Revendiquer le jacobinisme, comme le font Jean-Luc Mélenchon ou Marine Le Pen, a quelque chose de désuet. Comment un vieux mythe plus ou moins fossilisé, dégoulinant d'arrogance, pourrait-il répondre aux questions d'aujourd'hui ? Par effet miroir, les croisades anti-jacobines ne donnent pas, non plus, une impression de modernité.

En Bretagne, le véritable adversaire de la revendication d'autonomie est moins le jacobinisme que l'irresponsabilité sociétale. En Bretagne, on pourrait dire : l'irresponsabilité territoriale. C'est se désintéresser d'une langue qui, au monde, n'est parlée que sur ce territoire. C'est l'acceptation de voir les centres de décision et de production s'en aller ailleurs. C'est se reposer sur l'Etat français pour assurer sa sécurité ou l'éducation de ses enfants. C'est faire confiance aux médias «nationaux» pour s'informer. Pour les acteurs privés, c'est le choix de l'intérêt personnel au lieu du bien commun breton.

Pour les acteurs publics, c'est l'achat de granit portugais ou chinois pour paver nos villes, pour prendre les exemples récents de Brest, Tréguier ou Saint Brieuc Voir le site C'est, pour les uns ou les autres, la non-prise en compte des intérêts bretons et d'abord celui qui est le plus préoccupant, l'emploi.

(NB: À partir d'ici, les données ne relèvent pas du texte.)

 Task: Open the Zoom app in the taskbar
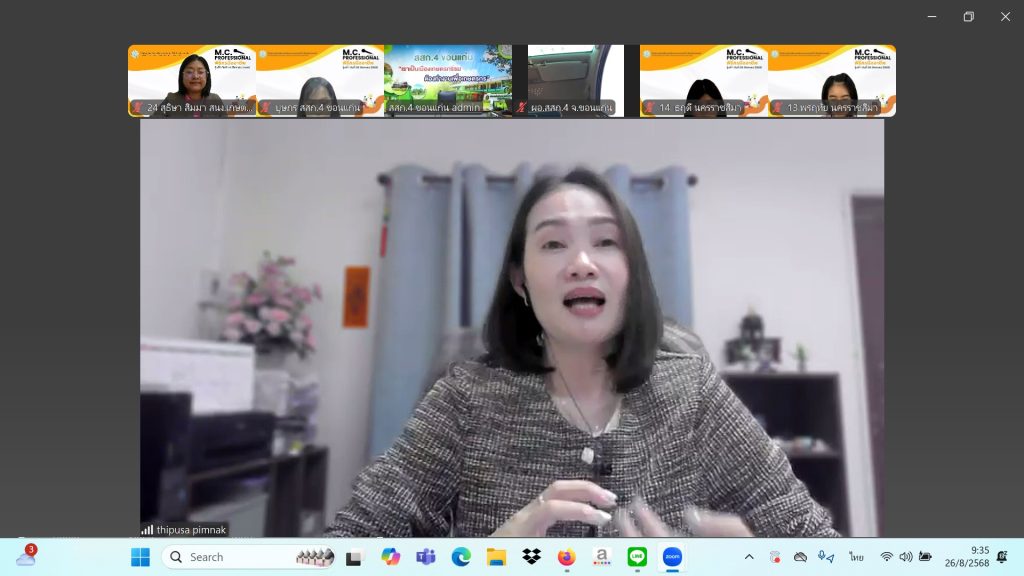[x=672, y=557]
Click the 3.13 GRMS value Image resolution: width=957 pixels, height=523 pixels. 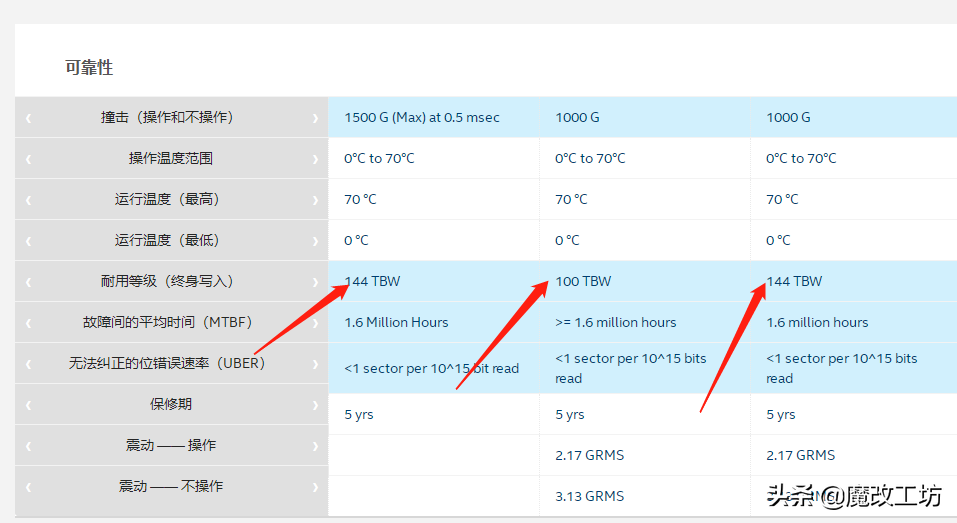(589, 497)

Bien sûr, la culture centralisatrice française, qui nous déresponsabilise, est un obstacle. Mais voulons-nous, vraiment, passionnément, prendre toutes nos responsabilités, politiques, sociales, économiques ? Nous mettre au centre de la cible ?

Ainsi, dans le domaine économique, l'irresponsabilité s'appuie sur de bonnes raisons. L'entreprise privée ou la collectivité locale met en avant des contraintes budgétaires. Le décideur, qualificatif usurpé dans un tel cas, se comporte en esclave de la machine qu'il croit conduire. Le consommateur n'est pas plus brillant. Il regrette de ne pouvoir acheter local ou breton, car «les temps sont durs» , «il faut économiser» , «Produit en Bretagne, c'est pas clair» , etc.

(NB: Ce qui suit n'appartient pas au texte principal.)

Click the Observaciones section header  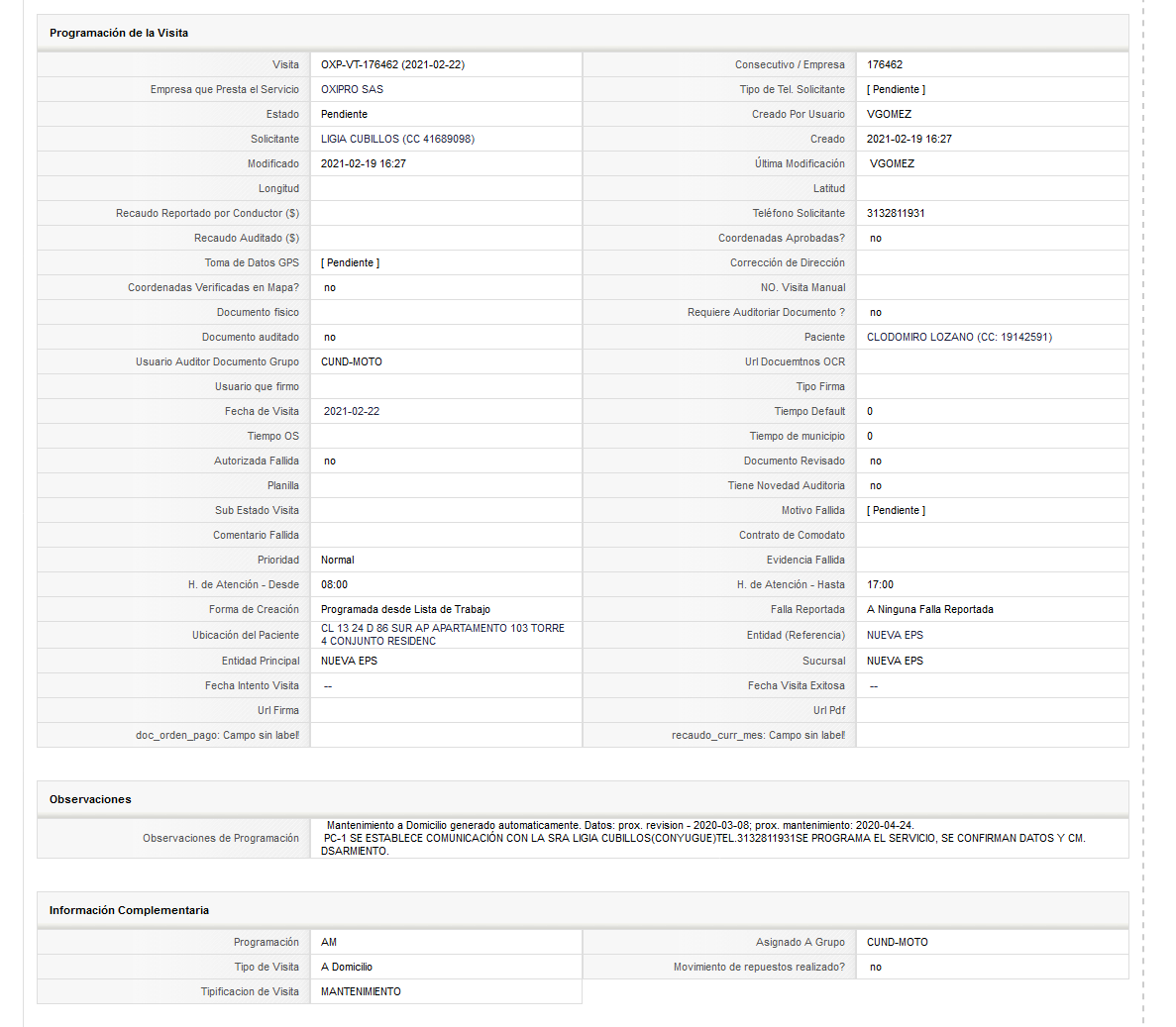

«Si tu refuses ton propre combat, on fera de toi le combattant d'une cause qui n'est pas la tienne» disait Jean Rostand. Quand on achète un produit, on achète le monde qui va avec. Que chacun assume ses choix, sans se cacher derriére de prétendues contraintes ! Ce que l'on appelle l'innovation, qu'elle soit technologique ou sociétale, est l'art et la capacité à surmonter ce que l'on croyait être une contrainte. Innovons !

Le jacobinisme français est le cache-misère de l'irresponsabilité bretonne. C'est une manière commode d'expliquer l'échec, de renoncer aux solidarités et de camoufler les égoismes bretons sous le mythe d'un complot défraîchi.